Solution of SICP Exercise 1.13

seninha.org
2022-06-08

In this post, I write my solution for the exercise 1.13 of the book Structure and Interpretation of Computer Programs, by Harold Abelson and Gerald Jay Sussman with Julie Sussman. I have already posted this solution elsewhere; but I'm reposting it here at my site just because.

Background

The section 1.2.2 of the book says that the value of Fib(n) grows exponentially with n. More precisely, Fib(n) is the closest integer to φⁿ/√5, where φ = (1 + √5)/2 ≈ 1.6180 is the golden ratio, which satisfies the equation φ² = φ + 1.

The exercise 1.13, which follows that section, is the following:

Prove that Fib(n) is the closest integer to φⁿ/√5, where φ = (1 + √5)/2. Hint: Let ψ = (1 - √5)/2. Use induction and the definition of the Fibbonacci numbers (see Section 1.2.2) to prove that Fib(n) = (φⁿ - ψⁿ)/√5.

The book defines Fib(n) as follows:

         ⎧ 0                    if n = 0,
Fib(n) = ⎨ 1                    if n = 1,
         ⎩ Fib(n-1) + Fib(n-2)  otherwise.

The Solution

The solution is divided in two proofs, the first one divided in two parts.
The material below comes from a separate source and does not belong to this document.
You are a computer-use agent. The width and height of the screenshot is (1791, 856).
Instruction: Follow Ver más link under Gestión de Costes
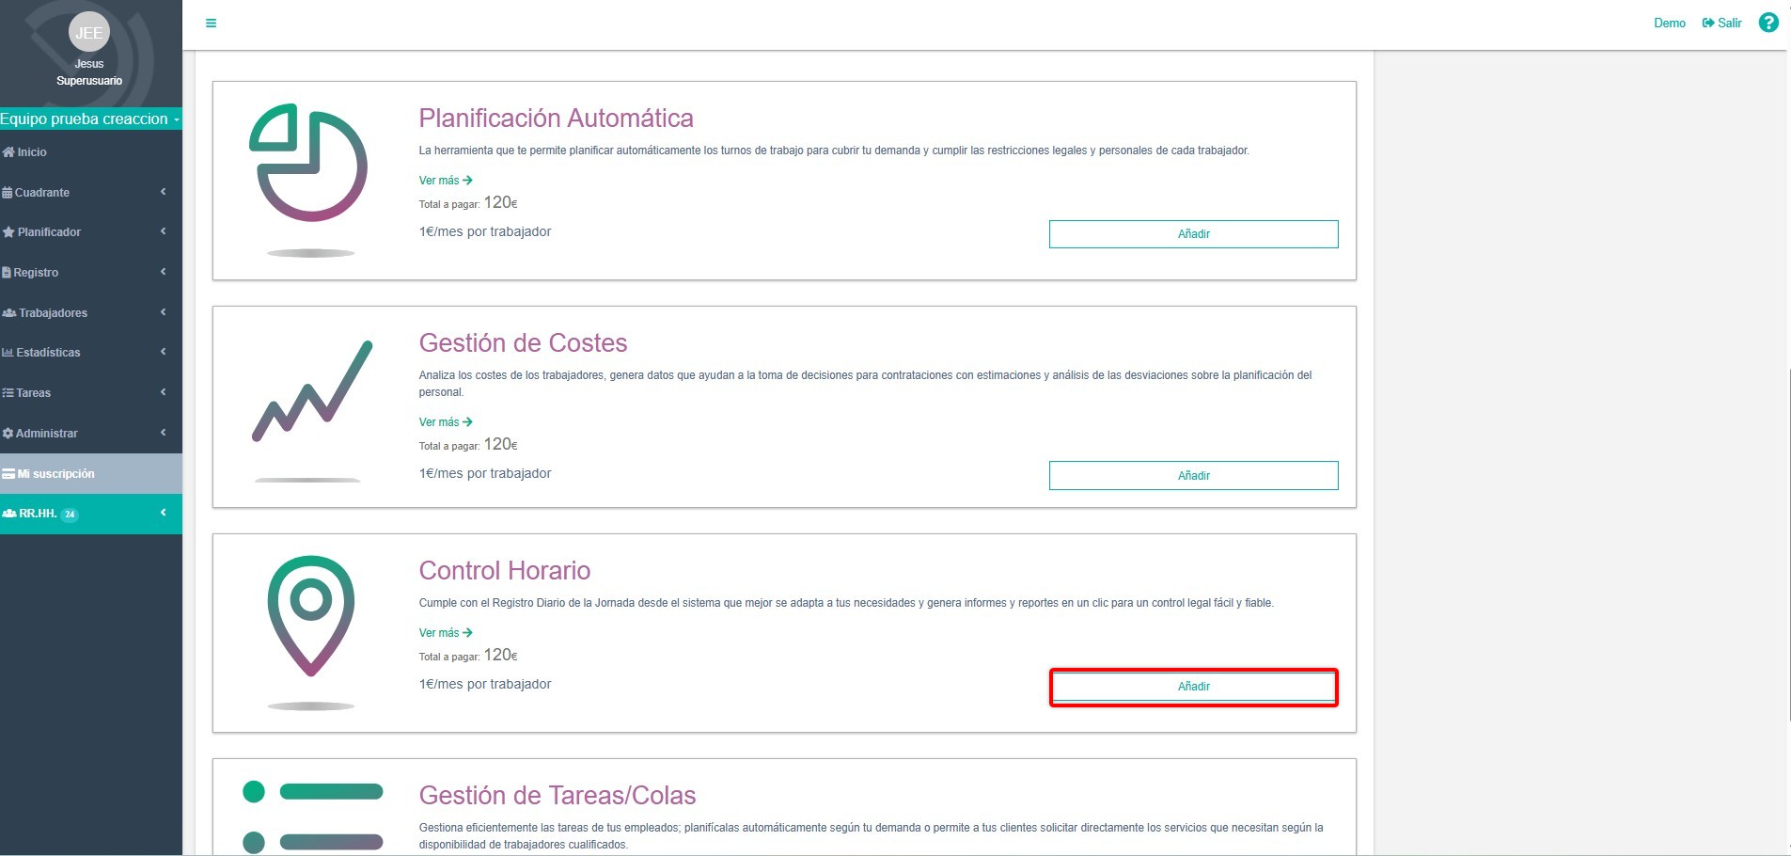pos(446,422)
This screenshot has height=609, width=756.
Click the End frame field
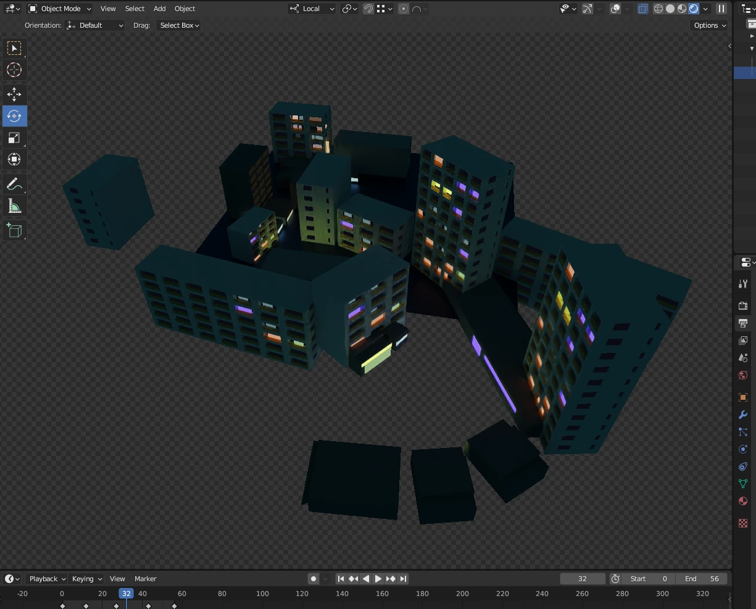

First, we follow the hint from the exercise and prove by induction that Fib(n) = (φⁿ - ψⁿ)/√5; this involves two parts: proving for the base case, and proving for the inductive case. Then, we use that proof to prove that Fib(n) is the closest integer to φⁿ/√5.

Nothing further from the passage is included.